• **Your task**: Where a line of the entries below includes the string "beside", count it. Give only the resulting number.

• **Data extract**:
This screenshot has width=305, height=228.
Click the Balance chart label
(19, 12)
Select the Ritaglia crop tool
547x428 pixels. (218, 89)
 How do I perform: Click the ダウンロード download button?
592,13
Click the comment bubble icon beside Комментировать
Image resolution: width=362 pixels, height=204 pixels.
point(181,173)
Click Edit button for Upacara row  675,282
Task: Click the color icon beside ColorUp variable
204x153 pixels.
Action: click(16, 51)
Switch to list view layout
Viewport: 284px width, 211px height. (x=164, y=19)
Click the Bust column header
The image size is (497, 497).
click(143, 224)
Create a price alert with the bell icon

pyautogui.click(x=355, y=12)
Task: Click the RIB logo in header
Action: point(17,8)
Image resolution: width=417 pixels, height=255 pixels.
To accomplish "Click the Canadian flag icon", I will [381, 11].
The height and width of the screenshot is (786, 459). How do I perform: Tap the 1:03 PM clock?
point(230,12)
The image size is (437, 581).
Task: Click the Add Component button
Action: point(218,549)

• **Output for this task**: 2